Aos 14 anos de idade, Esaie sofria todos os dias com o medo de ser capturado e morto pelo exército do país, um exército que respondia às ordens do então presidente do país Hissène Habré, um verdadeiro ditador que perseguiu, torturou e matou seu próprio povo. Seu exército realmente caçava as pessoas, queimava suas casas e roubava seus pertences. Povo esse que vivia escondido no meio do mato pra não morrer. Muitas vezes sem ter onde dormir, o que comer, o que que beber e sem nem poder enterrar seus entes queridos.
Apesar do assunto do livro ser bem trágico, eu imaginava que os acontecimentos relatados fossem ser brutais. Sim, tem um ou outro acontecimento triste, mas nenhum deles é detalhado ao ponto de embrulhar o estômago.
Porque na verdade o autor não era um soldado. Ele era apenas um menino tentando sobreviver. E por ser bastante religioso e acreditar na palavra de Deus, ele não compactuava com o que os outros soldados faziam. Por exemplo, ele não matou, não roubou, não torturou – ele procurava ficar o mais distante que pudesse de problemas.

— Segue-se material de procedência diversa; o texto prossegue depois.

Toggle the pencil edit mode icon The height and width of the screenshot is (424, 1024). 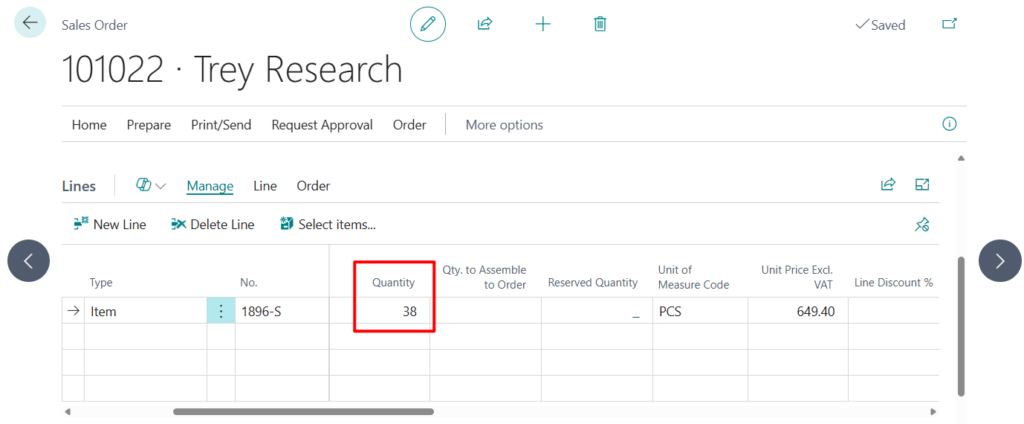(x=428, y=24)
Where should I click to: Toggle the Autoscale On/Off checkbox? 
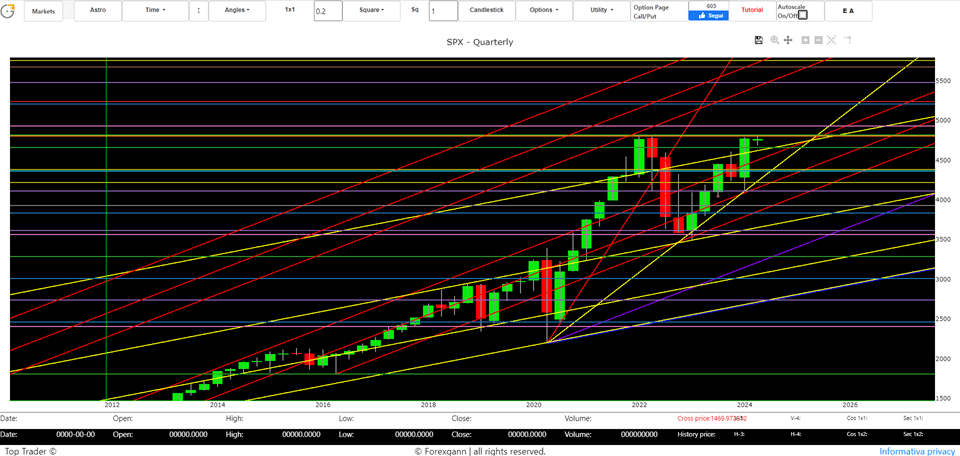(x=802, y=15)
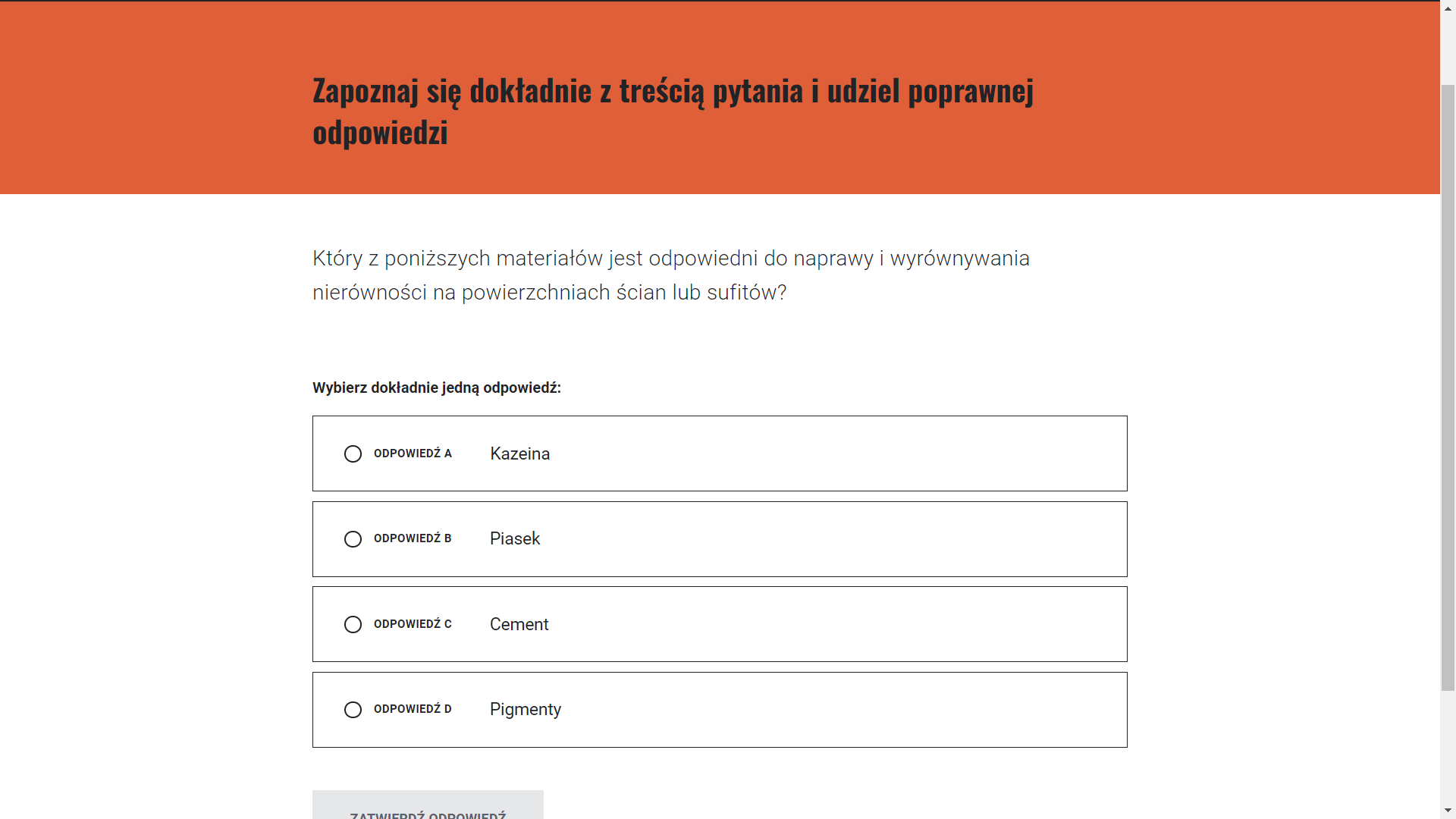Select the radio button for Odpowiedź B
This screenshot has height=819, width=1456.
pos(353,539)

Inclusive ele acredita que só sobreviveu pela graça de Deus.
Outra coisa que acho bacana mencionar, é que esse é um livro de relatos de um sobrevivente. Ele não é um escritor, então não dá pra esperar um texto super complexo. Eu notei que as sentenças do texto são bem simples, assim como a narração dos fatos.

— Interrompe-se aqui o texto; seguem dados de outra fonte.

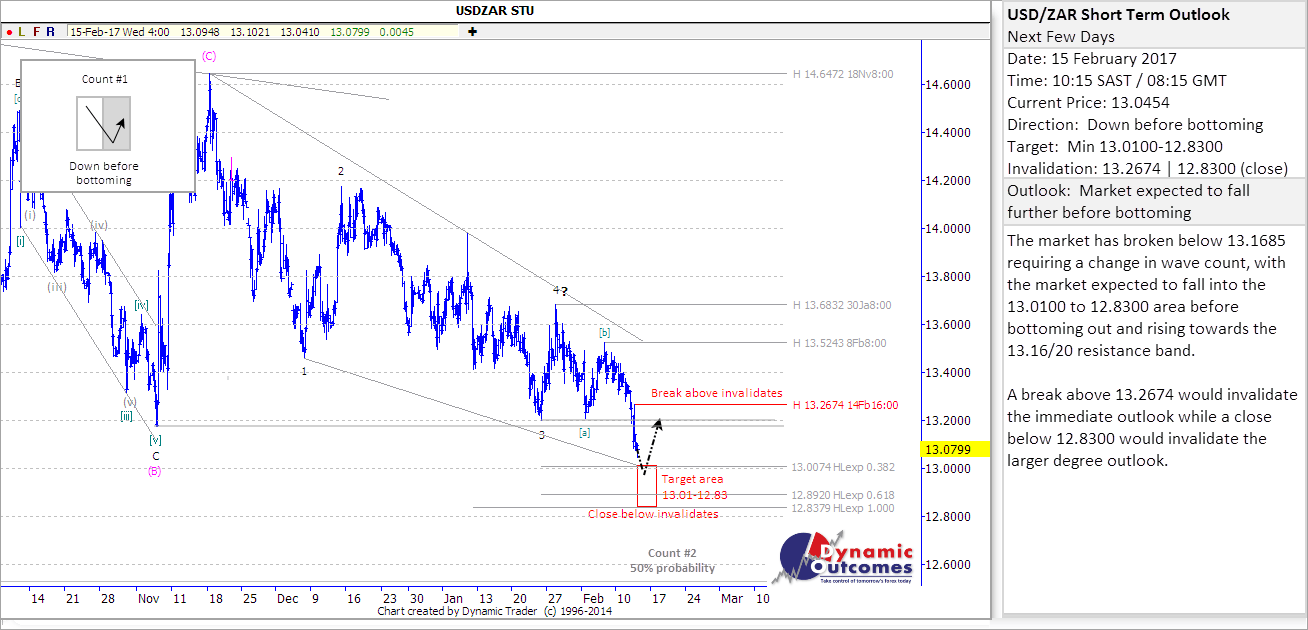Click the red record dot in chart toolbar
The width and height of the screenshot is (1308, 630).
tap(9, 32)
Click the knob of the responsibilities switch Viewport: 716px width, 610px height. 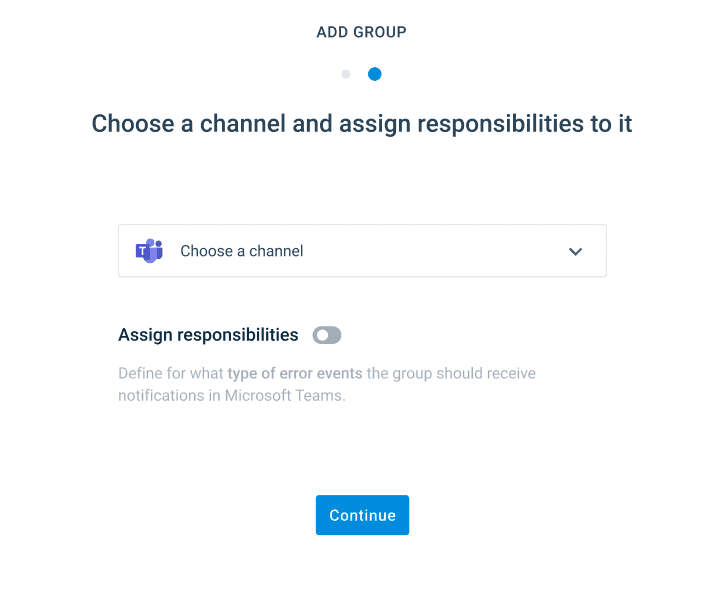[321, 335]

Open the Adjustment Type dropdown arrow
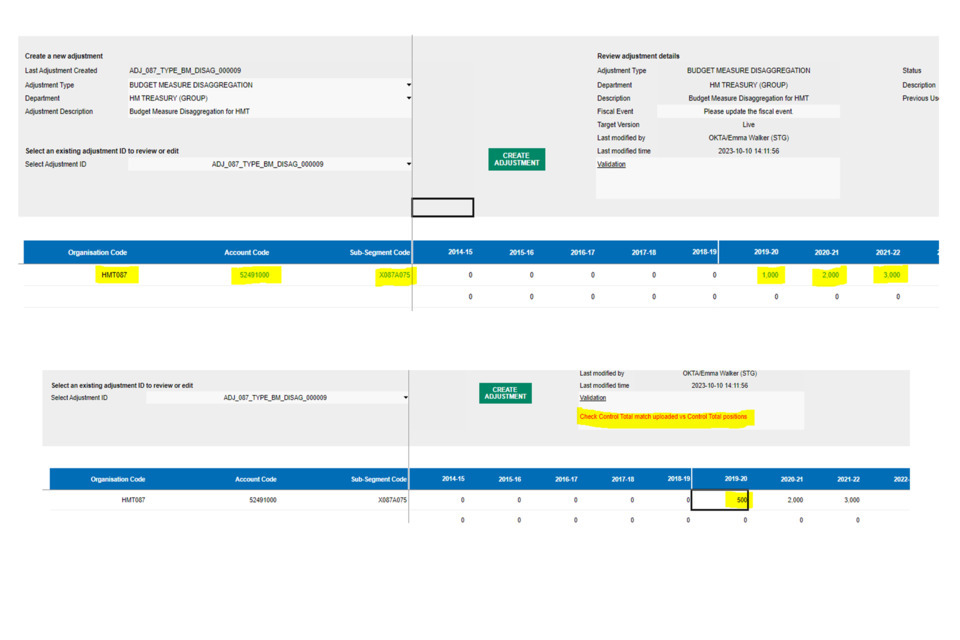[x=408, y=85]
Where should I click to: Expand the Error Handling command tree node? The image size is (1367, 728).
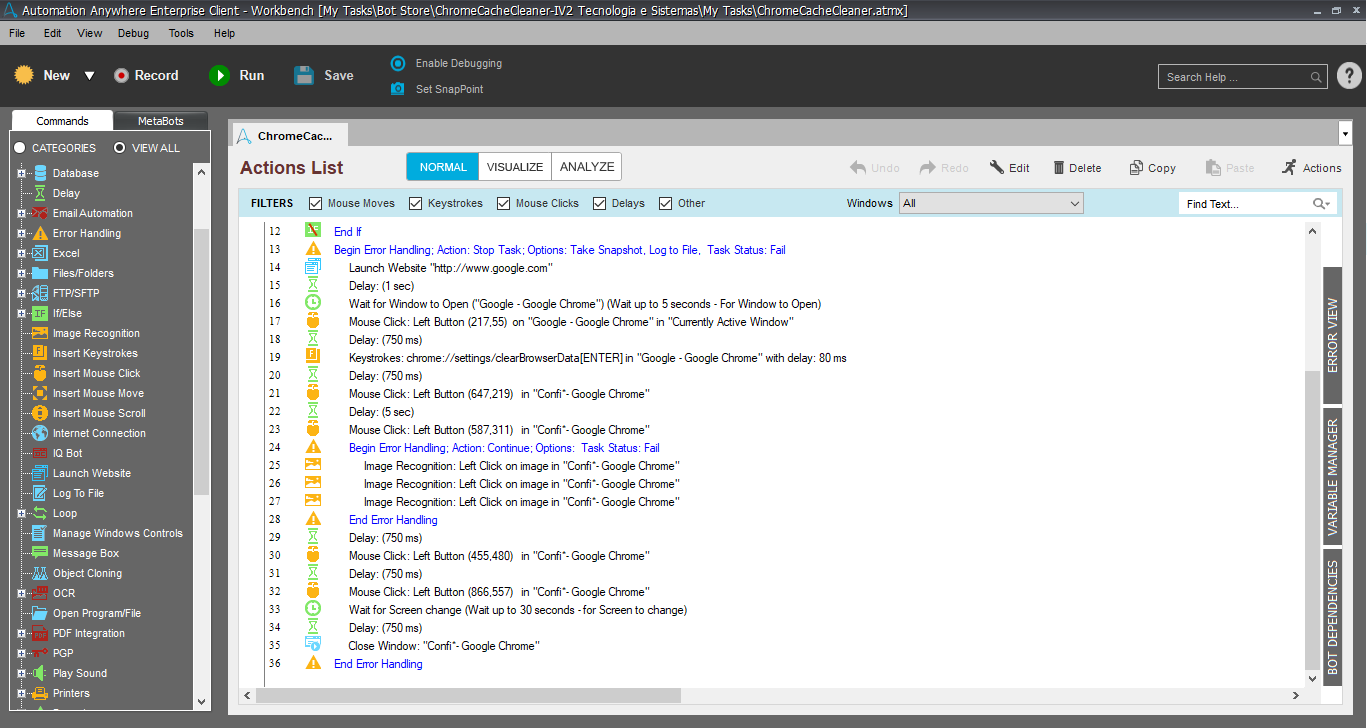(x=21, y=233)
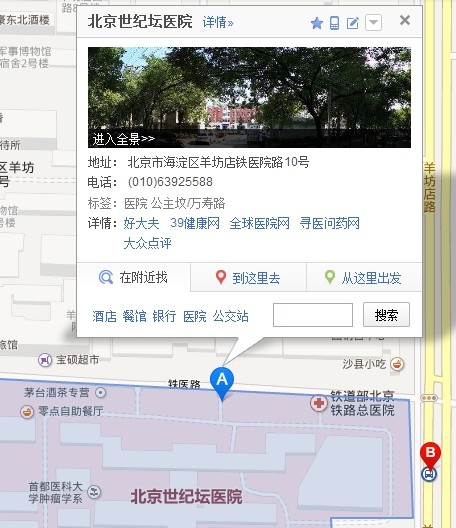Click the star favorite icon

point(317,23)
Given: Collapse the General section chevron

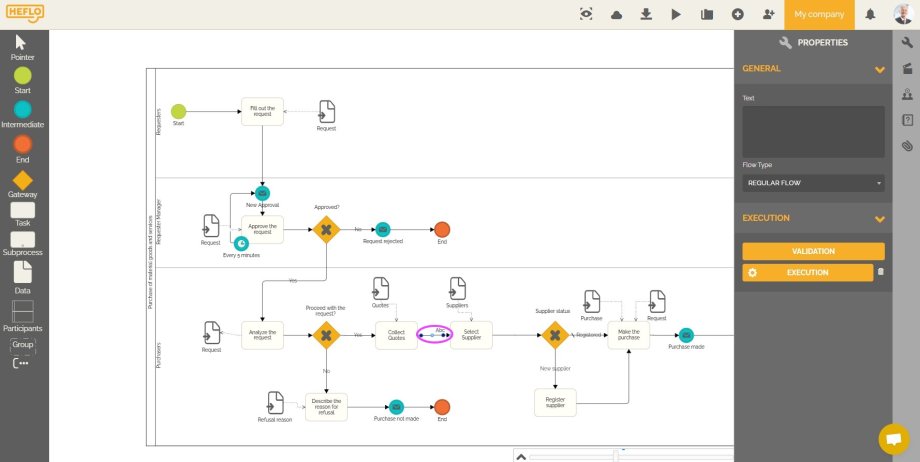Looking at the screenshot, I should point(880,69).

Mas mesmo assim fiquei satisfeita com a escolha desse livro, pois pude aprender um pouquinho mais desse país tão pouco conhecido, né? Descobri um pouco mais sobre a triste guerra civil do país, aprendi através dos relatos do autor como é a relação entre os mais jovens e os mais velhos, por exemplo, como os mais jovens precisam respeitar o que os mais velhos dizem e decidem.
Pude também entender um pouco mais sobre algumas coisas da cultura local, pois o autor conta um pouco sobre o seu avô homem-leão, em algumas outras passagens do livro ele fala sobre os gris-gris que são talismãs vodu, também sobre algumas pessoas que tem o poder de proteger a floresta ou o vilarejo através de orações e rituais pertencentes à outras religiões e por aí vai.
É um belo livro, de força, garra, superação e fé. Fiquei bastante comovida com a perseverança do autor em sempre colocar os estudos em primeiro lugar, em se esforçar na escola para poder ter uma vida melhor. Logo após terminar de ler esse livro fui conferir um pouco mais sobre o Chade e termino esse post dizendo que o ex-presidente Hissène Habré que torturou e matou mais de 40 mil civis no Chade, foi condenado à prisão perpétua e hoje cumpre a sua pena em um presídio no Senegal.
A Teenager in the Chad Civil War foi publicado originalmente em inglês em 2006. O livro está disponível em inglês na Amazon.